[Collected data]
——————————
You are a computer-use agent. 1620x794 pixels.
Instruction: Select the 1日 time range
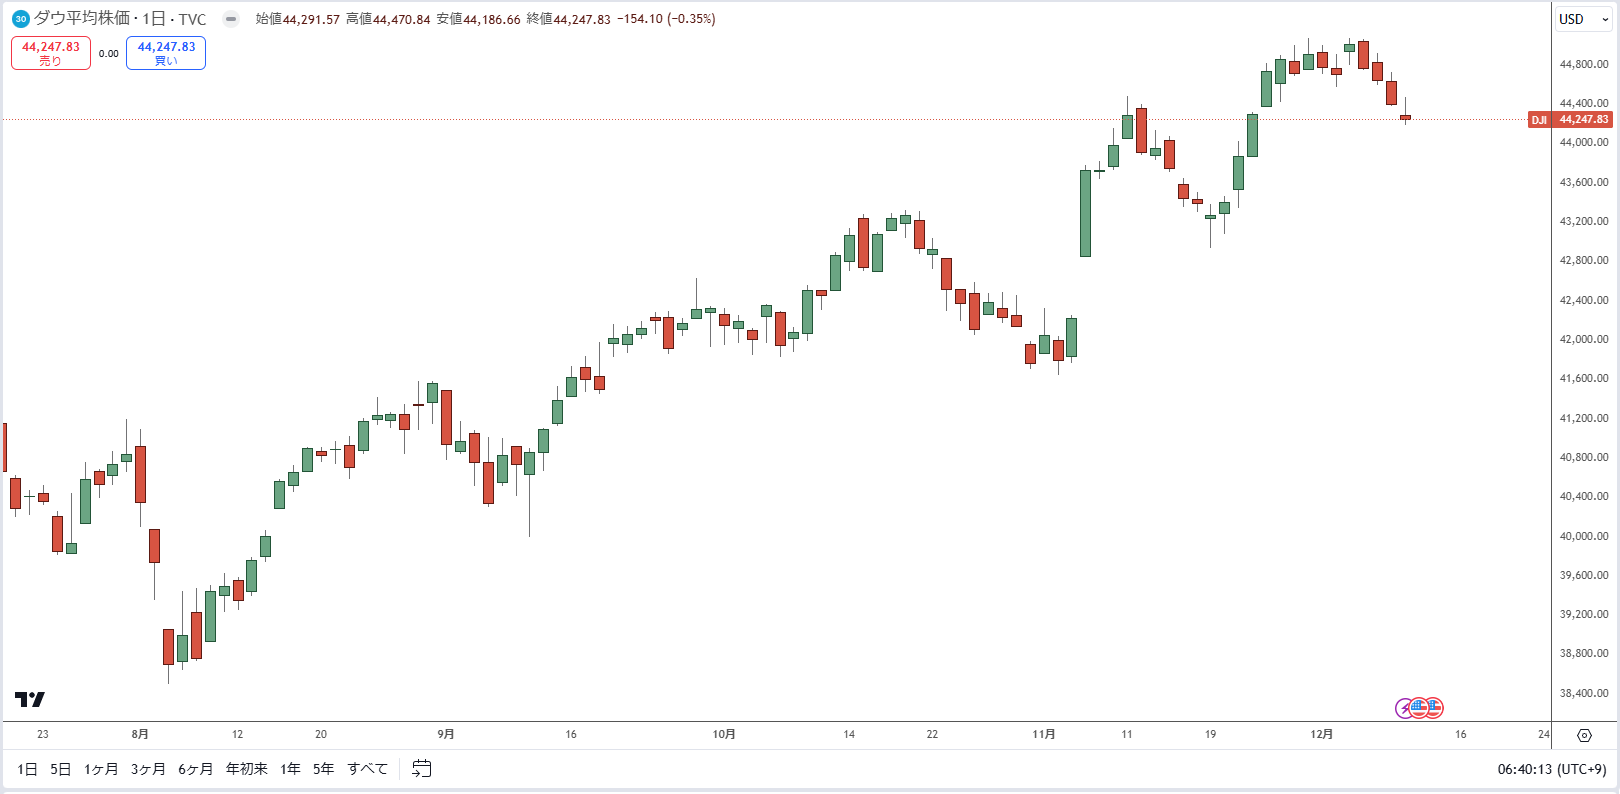27,769
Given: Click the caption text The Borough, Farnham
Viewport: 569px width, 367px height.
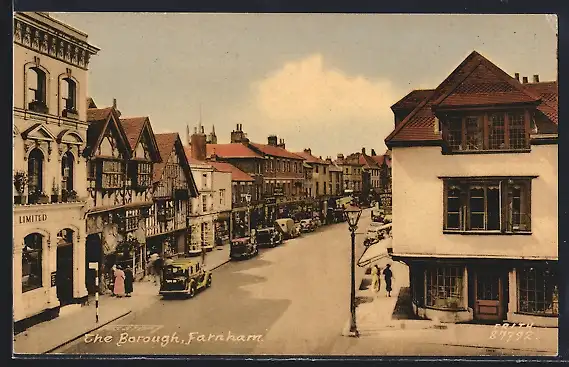Looking at the screenshot, I should point(173,338).
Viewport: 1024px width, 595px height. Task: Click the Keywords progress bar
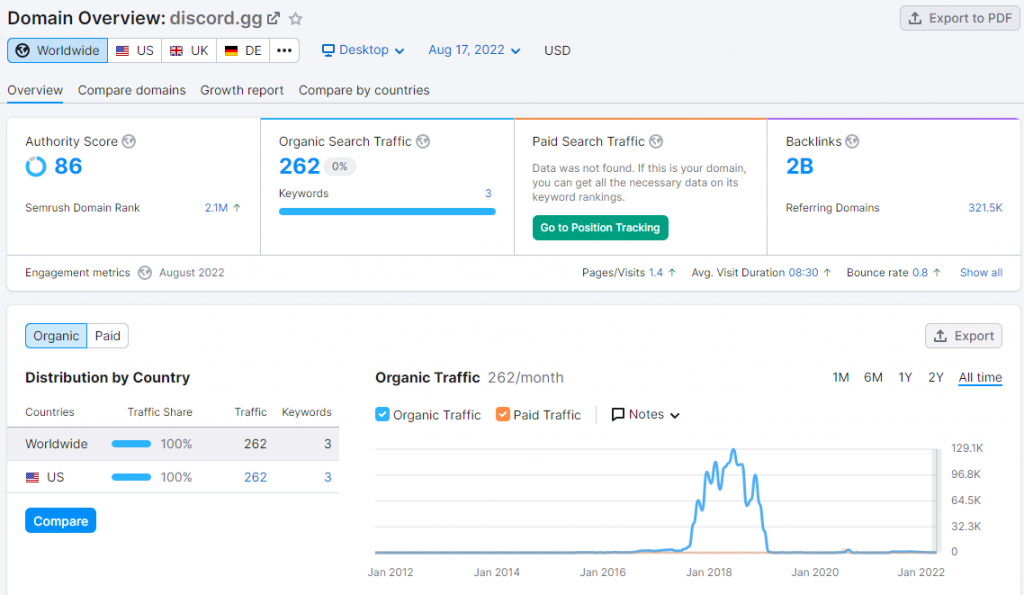(x=389, y=211)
——————————
Leave out the pictures and reproduce the rest of the records exactly.

EXERCISE RESULT
You are a computer-use agent. 1620x794 pixels.
Instruction: Select the 1日 time range
27,769
Given: Click the caption text The Borough, Farnham
Viewport: 569px width, 367px height.
Looking at the screenshot, I should point(173,338).
Viewport: 1024px width, 595px height. Task: Click the Keywords progress bar
(x=389, y=211)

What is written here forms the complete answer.